:: Required work ::
Without further comment, state how many lines in the listing below contain the word "computer".

:: Provided material ::
::::::::

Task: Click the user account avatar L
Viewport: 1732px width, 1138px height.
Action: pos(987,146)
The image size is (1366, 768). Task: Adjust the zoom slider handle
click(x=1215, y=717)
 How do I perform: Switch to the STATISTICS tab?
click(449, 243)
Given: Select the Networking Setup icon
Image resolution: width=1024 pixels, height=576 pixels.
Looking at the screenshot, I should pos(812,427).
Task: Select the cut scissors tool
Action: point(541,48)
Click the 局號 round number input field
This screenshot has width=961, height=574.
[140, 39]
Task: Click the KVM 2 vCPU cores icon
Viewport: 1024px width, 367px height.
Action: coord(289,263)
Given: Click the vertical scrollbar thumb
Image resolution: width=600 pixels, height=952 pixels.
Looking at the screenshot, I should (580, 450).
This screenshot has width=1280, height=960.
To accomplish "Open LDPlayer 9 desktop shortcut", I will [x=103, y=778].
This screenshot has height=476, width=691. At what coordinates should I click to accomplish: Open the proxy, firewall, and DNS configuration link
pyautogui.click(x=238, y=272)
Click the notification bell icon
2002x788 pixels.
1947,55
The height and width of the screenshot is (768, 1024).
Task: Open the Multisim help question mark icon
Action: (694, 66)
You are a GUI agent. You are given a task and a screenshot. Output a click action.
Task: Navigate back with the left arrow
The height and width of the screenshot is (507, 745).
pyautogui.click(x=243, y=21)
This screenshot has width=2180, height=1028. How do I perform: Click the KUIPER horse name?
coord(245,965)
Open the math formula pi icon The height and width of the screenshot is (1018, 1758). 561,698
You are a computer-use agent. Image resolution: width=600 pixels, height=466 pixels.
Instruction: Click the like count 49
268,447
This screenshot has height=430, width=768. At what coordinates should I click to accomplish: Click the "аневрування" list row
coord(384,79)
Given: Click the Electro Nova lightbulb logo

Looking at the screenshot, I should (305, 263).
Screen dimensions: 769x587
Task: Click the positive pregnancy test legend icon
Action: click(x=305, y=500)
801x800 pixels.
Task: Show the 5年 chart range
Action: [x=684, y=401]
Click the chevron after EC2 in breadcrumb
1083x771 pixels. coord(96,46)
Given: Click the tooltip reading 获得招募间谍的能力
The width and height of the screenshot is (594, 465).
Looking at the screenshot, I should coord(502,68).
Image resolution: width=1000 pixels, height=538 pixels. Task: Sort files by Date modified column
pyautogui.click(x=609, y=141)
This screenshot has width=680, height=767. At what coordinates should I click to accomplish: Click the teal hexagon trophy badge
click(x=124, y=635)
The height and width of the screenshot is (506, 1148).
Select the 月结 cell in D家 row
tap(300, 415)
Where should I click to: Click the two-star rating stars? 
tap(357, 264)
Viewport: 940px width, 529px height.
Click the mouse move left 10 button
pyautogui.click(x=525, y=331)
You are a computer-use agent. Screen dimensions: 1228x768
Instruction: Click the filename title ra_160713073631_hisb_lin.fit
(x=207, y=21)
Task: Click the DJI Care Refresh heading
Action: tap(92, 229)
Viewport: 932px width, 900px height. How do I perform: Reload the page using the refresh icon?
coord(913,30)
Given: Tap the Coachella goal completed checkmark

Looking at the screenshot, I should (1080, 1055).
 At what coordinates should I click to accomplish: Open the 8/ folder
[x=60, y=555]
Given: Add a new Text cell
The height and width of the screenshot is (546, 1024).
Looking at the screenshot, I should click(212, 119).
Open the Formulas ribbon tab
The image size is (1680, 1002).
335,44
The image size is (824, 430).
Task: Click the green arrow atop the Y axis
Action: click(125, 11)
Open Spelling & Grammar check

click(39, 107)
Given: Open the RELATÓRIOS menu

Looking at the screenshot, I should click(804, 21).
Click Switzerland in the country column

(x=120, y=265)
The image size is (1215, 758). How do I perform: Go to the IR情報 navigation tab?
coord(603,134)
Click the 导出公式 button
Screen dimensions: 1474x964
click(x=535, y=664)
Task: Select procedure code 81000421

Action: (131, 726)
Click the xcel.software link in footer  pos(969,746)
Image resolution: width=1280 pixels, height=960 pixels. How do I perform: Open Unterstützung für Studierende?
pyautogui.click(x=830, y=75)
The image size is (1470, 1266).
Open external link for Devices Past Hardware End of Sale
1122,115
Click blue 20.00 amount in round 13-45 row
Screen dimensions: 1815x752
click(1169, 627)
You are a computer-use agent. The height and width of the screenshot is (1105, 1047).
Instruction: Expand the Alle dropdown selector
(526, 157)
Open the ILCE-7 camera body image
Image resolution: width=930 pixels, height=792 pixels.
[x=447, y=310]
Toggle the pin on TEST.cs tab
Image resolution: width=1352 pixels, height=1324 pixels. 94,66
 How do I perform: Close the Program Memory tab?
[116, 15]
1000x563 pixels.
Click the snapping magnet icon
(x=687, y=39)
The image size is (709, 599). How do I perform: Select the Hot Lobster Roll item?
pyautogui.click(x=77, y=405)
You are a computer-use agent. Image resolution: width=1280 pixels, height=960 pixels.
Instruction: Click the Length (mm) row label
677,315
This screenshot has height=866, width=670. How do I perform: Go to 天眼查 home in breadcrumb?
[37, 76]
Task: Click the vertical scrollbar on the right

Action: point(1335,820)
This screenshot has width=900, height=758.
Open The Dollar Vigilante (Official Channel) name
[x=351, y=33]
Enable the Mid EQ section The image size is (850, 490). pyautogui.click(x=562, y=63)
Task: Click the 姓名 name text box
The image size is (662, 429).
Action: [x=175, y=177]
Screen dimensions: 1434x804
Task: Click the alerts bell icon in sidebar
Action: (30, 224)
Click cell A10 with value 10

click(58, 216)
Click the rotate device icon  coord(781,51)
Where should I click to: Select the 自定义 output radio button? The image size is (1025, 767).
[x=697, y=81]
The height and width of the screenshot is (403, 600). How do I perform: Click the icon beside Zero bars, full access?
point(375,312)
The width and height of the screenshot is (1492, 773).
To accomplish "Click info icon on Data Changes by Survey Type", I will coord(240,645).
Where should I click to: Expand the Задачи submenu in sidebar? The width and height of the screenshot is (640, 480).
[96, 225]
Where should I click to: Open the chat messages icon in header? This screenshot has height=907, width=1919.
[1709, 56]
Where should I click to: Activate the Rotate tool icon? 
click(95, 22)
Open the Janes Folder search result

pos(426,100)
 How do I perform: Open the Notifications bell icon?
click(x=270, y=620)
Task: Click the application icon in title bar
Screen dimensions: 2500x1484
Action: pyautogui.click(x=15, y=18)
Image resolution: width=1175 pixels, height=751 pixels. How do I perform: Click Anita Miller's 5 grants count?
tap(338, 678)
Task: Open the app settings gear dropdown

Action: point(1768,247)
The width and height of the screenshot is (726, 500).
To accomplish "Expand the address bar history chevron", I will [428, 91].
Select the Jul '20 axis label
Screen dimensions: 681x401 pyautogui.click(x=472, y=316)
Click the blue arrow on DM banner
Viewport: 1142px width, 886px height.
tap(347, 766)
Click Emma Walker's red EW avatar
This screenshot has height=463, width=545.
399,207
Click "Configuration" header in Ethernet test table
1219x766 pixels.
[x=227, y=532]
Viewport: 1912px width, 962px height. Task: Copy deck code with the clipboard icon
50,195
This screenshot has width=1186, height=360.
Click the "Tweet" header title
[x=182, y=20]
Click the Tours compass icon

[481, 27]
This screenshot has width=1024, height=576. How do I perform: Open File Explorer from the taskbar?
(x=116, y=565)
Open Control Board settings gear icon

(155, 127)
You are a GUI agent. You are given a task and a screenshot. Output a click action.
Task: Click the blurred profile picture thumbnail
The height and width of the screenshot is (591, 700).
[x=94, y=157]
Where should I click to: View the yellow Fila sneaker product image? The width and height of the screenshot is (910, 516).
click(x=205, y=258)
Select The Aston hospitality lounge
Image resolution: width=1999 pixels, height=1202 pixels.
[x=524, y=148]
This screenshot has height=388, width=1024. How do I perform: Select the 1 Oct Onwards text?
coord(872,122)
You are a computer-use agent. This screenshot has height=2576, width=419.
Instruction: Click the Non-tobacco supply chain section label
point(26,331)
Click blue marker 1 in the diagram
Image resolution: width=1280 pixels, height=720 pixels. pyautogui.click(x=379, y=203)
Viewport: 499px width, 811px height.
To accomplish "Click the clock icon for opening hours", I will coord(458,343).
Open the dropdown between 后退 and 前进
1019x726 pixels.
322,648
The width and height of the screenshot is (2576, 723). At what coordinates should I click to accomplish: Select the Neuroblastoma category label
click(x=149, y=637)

::::::::

:: Written answer ::
5